- _DATA TO USE_
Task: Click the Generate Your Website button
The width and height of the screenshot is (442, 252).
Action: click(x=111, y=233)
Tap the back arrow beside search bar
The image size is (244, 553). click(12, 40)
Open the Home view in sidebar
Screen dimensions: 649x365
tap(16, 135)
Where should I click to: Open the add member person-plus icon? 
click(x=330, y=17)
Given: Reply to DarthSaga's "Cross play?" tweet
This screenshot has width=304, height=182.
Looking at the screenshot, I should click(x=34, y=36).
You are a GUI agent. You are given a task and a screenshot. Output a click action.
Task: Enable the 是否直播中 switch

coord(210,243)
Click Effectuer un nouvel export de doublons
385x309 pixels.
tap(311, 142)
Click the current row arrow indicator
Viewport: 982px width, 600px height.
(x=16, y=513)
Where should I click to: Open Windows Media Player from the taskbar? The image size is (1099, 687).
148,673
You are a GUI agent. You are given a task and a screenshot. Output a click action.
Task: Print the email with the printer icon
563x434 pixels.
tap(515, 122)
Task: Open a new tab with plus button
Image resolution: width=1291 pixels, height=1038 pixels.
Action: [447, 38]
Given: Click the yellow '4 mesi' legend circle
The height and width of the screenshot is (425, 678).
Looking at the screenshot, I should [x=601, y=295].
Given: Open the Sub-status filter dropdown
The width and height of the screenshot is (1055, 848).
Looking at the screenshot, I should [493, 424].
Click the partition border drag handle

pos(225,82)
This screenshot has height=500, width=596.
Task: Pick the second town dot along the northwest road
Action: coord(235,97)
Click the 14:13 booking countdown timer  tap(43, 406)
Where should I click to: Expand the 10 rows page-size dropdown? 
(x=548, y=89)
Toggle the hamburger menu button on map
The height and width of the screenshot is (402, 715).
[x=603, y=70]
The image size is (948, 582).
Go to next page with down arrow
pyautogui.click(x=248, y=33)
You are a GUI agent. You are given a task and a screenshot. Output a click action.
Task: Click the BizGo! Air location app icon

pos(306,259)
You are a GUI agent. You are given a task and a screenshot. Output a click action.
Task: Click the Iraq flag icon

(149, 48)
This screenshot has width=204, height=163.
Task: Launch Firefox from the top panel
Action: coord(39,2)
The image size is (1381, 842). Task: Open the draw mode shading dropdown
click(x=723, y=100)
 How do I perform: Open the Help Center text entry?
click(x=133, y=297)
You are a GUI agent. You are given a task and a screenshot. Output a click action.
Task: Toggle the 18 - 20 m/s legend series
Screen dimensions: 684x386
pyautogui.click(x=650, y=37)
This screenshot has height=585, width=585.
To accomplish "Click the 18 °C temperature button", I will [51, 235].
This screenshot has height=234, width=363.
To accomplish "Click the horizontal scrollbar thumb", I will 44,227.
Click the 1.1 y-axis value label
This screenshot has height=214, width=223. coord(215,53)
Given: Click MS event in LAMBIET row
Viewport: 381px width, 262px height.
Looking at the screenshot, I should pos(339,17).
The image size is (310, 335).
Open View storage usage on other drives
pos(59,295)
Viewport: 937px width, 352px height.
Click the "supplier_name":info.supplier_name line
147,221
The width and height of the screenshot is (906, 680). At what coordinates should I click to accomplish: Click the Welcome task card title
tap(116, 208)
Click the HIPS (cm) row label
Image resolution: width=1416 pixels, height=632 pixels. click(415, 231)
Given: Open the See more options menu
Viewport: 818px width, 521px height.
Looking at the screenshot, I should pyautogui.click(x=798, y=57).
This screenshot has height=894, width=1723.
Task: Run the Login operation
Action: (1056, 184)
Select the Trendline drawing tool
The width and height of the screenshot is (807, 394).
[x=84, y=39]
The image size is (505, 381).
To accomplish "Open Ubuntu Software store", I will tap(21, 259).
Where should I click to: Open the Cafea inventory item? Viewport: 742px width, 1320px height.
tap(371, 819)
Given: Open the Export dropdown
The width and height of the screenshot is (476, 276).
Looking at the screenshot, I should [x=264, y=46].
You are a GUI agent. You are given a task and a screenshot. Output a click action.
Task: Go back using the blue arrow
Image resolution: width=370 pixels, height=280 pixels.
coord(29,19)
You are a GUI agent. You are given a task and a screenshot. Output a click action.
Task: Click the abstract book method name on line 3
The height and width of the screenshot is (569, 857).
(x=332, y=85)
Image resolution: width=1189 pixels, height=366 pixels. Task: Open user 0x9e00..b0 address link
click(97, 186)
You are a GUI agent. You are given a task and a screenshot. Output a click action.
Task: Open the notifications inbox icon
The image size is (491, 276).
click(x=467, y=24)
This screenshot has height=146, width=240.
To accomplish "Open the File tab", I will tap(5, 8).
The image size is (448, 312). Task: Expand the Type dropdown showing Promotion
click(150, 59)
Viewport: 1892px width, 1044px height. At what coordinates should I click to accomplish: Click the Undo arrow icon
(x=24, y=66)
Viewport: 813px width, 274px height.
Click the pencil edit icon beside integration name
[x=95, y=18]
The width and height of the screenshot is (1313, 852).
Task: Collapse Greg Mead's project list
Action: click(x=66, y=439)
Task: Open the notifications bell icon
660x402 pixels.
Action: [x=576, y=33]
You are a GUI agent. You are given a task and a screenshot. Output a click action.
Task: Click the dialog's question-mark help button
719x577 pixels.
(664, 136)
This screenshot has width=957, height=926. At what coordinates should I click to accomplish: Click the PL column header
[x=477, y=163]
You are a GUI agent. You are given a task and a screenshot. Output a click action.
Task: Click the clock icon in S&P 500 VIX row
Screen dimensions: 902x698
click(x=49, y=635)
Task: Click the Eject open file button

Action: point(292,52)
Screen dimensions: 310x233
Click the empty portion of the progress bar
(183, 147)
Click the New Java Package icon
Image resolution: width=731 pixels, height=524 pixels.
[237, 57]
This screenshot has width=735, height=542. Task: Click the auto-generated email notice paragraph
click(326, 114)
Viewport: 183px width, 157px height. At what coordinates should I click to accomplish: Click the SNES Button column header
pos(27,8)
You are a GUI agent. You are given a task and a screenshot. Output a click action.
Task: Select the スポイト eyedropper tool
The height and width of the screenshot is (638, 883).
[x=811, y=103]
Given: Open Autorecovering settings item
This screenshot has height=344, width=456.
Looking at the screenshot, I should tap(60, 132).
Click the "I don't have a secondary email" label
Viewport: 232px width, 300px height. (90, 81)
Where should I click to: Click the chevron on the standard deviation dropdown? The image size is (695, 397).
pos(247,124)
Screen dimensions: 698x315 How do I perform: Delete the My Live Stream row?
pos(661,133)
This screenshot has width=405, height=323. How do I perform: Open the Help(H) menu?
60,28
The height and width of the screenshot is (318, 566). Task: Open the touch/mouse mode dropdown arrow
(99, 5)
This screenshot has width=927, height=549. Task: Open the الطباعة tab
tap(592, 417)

- _WHAT YOU HAVE TO DO_
Output the number of lines in the records above that contain the string "legend", and no other text.

- _EXERCISE OUTPUT_
2